» **What is needed**
Locate each line in the data below that contains the word "Image", and copy those lines.

» **Raw records**
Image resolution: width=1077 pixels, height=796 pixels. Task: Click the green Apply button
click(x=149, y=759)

---

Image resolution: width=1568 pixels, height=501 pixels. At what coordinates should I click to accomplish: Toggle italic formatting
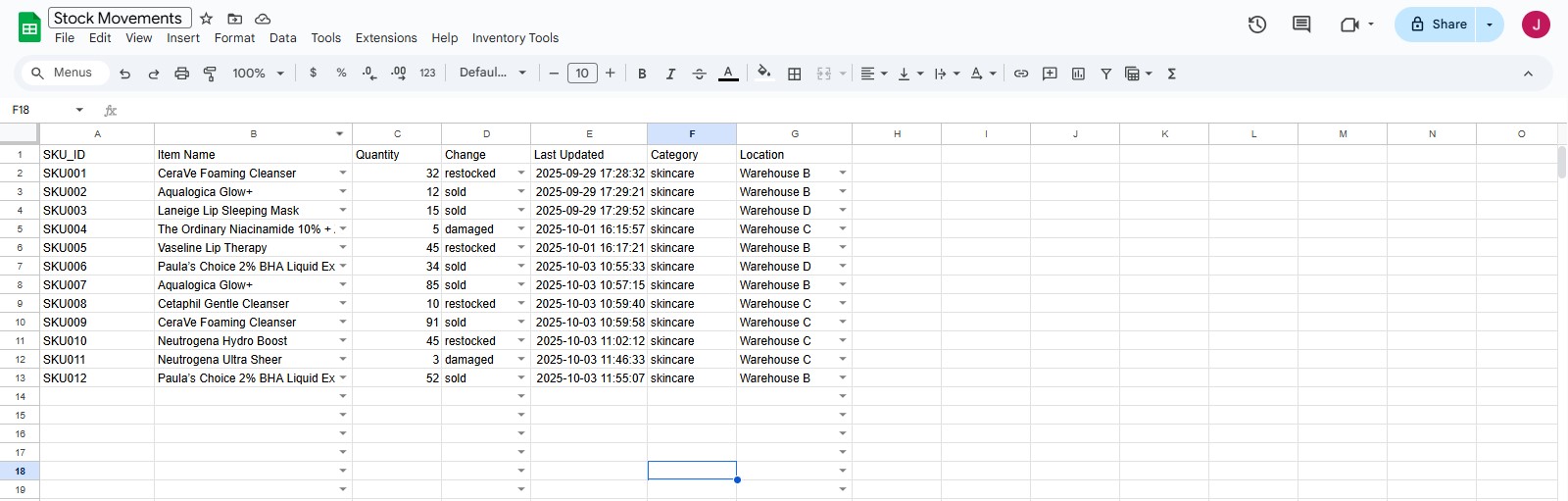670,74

...

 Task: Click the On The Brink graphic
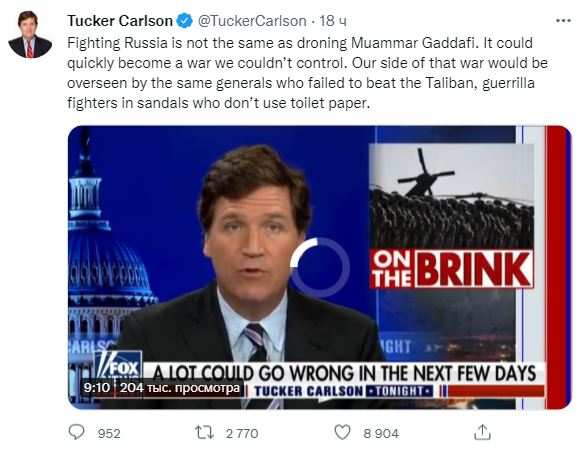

» **Solution**
Image resolution: width=1077 pixels, height=796 pixels. Task: Click the green Apply button
Image resolution: width=1568 pixels, height=501 pixels. At what coordinates should I click to accomplish: Toggle italic formatting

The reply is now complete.